They emphasize that the Station and the astronauts aboard are all safe, but I get the feeling that it was pretty hairy for a few minutes and it might have been a closer thing than they are letting on.

Video of Nauka arriving

https://twitter.com/Space_Station/status...0068285440

NASA summary of the situation

https://twitter.com/NASA/status/1420801401358364678

And

https://twitter.com/NASA/status/1420811795606933512
The NASA Flight Director in Mission Control for the ISS writes "Lead MLM Flight Director Greg Whitney and I split the shift today. Never have I ever: 1)been prouder of the team that sits in MCC and lives on @Space_Station, 2)had to declare a spacecraft emergency until now, 3)been so happy to see all solar arrays + radiators still attached"

That last indicates how serious they feared things might be, that the Space Station might come apart. They are trying to play everything down, but there's talk that the Crew Dragon on the American side of the Station was powered up for an emergency evacuation if that that became necessary. All kinds of emergency procedures were triggered by the events this morning.

https://twitter.com/Explorer_Flight/stat...4271495168

And tomorrow's Boeing Starliner OFT-2 mission has been postponed to give the Space Station time to sort itself out. Poor Boeing, delayed again and this one isn't remotely their fault.

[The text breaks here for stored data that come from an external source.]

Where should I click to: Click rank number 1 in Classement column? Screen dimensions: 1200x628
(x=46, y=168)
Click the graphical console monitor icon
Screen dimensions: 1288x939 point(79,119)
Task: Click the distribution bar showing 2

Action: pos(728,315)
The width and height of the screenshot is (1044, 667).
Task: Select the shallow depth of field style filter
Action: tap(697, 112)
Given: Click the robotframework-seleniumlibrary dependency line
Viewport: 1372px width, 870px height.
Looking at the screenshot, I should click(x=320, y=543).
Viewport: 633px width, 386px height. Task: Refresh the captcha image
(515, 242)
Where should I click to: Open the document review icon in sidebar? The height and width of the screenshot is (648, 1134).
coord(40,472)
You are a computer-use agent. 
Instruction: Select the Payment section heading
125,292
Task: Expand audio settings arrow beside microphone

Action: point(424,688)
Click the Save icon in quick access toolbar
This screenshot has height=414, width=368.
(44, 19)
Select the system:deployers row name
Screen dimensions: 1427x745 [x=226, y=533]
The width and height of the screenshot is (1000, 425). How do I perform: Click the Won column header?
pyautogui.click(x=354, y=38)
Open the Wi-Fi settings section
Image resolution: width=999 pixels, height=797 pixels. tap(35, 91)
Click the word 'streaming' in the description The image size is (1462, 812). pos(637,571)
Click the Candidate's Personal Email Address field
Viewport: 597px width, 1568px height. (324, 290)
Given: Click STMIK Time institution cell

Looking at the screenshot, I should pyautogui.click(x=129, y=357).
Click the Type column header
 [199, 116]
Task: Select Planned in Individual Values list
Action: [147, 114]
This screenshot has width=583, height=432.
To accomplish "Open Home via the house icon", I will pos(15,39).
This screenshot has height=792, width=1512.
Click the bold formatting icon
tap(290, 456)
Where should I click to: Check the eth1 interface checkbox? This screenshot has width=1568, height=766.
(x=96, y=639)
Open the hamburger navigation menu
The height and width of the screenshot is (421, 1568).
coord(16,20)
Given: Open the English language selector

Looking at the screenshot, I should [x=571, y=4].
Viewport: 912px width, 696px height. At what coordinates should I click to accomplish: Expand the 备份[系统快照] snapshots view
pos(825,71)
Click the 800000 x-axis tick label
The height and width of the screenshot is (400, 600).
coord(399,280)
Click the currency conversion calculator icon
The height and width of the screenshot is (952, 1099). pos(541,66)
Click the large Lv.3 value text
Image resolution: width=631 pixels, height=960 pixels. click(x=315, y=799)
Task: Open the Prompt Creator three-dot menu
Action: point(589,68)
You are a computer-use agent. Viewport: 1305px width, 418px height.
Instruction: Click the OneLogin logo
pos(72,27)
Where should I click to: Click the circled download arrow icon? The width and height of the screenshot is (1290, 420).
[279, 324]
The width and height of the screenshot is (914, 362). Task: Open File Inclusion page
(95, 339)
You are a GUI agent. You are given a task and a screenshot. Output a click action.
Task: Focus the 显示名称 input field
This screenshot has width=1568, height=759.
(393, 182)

https://blogs.nasa.gov/spacestation/2021...2-mission/

https://blogs.nasa.gov/spacestation/2021...er-firing/

NASA graphic that shows where Nauka is and the progress cargo capsule opposite that the Russian controllers had to use to damp out Nauka's out of control thruster firing. It also shows the solar arrays that are pretty fragile and not designed for violent maneuvers. They could easily have broken off.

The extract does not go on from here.